Clinical Presentation
- Typically affects individuals over the age of 50.
- Features a symmetrical, akinetic-rigid Parkinsonism with marked neck and axial rigidity.
- Frequent, unexplained falls (often backward) due to postural instability.
- Vertical gaze palsy, especially difficulty looking downward.
- Early saccadic slowing and a "rocket sign" (abrupt rising or sitting) may be observed.
- Patients may develop dysarthria and dysphagia.
- Preservation of doll's head eye movement, despite other abnormal eye signs.
- The characteristic "reptilian" stare (with an open mouth and delayed eye responses) can complicate diagnosis.

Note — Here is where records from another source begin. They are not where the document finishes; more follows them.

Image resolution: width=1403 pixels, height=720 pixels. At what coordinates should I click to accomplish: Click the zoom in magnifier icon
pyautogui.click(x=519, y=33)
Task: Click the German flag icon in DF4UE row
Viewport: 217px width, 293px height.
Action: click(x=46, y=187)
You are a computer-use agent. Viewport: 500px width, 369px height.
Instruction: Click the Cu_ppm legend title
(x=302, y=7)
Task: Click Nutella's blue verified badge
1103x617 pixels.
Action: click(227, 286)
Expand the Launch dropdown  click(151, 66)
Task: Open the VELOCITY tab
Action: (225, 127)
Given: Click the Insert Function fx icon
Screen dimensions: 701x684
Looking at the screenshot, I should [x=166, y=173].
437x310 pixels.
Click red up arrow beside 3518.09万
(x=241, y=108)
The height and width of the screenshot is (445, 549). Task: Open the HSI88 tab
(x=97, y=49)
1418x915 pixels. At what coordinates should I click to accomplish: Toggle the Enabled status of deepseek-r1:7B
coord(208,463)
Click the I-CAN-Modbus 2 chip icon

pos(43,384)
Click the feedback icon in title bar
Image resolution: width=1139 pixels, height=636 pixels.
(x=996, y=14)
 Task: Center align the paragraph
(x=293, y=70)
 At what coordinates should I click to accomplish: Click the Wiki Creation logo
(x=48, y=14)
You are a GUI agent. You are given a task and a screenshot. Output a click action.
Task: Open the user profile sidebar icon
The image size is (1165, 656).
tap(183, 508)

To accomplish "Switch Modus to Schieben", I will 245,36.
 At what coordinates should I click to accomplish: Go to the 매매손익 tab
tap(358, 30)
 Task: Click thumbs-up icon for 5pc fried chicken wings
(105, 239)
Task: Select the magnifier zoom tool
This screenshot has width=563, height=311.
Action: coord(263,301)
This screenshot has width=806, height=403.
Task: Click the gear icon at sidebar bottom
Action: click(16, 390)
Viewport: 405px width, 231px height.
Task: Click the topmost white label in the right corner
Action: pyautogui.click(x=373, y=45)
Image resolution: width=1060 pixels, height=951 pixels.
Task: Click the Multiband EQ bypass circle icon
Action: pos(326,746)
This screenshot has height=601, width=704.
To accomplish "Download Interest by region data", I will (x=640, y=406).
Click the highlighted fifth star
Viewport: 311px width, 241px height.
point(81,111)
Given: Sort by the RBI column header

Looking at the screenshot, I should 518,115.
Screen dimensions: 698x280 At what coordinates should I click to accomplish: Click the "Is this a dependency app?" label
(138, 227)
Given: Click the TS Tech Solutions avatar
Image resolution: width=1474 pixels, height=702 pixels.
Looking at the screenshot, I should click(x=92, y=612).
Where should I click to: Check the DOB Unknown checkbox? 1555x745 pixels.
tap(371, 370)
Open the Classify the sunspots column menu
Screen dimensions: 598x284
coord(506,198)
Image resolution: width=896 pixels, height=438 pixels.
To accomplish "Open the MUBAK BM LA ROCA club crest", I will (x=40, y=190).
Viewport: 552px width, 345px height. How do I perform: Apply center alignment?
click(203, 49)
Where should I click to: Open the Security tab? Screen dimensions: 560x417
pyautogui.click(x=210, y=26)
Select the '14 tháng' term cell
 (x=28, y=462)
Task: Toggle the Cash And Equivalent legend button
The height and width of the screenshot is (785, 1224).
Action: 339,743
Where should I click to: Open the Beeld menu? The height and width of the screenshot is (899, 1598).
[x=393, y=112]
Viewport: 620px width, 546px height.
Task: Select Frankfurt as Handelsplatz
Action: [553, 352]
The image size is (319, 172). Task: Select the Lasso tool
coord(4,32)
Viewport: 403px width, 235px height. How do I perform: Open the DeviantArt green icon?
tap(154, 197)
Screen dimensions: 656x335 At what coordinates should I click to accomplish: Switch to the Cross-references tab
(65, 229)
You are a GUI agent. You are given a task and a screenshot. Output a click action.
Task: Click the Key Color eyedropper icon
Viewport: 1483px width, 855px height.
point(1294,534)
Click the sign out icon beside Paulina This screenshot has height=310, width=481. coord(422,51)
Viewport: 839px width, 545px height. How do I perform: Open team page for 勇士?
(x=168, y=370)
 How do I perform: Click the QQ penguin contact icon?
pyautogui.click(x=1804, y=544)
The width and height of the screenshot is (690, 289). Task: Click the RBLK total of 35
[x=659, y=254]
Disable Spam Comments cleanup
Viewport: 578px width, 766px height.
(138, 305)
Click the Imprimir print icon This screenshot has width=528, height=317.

- Often associated with subcortical dementia, exhibiting prominent axial rigidity and an extensor posture.
Diagnostic Imaging
MRI findings: "Mickey Mouse" appearance of the midbrain and "Hummingbird" sign on sagittal images.
Investigations
- MRI: Shows midbrain atrophy (resembling "Mickey Mouse ears") and a "Hummingbird" sign on sagittal views; may also demonstrate frontal and temporal atrophy.
- Electrophysiological Studies: Anal sphincter EMG is often abnormal.
- Additional tests (e.g., neuropsychological evaluation) can help assess cognitive impairment.
Management Strategies
- Pharmacotherapy:
- Levodopa generally offers a poor and transient response; alternatives such as amantadine may be considered.
- Antidepressants can be used to manage associated mood disturbances (depression and anxiety).
- Symptomatic Treatments:
- Botulinum toxin injections may help alleviate blepharospasm or dystonic posturing.
- For severe dysphagia, PEG tube placement might be necessary.
- Supportive Care:
- Multidisciplinary management including physical therapy, occupational therapy, and speech therapy is crucial.
- Management of complications from immobility (e.g., pneumonia) is essential, as typical progression can lead to mortality within six years from onset.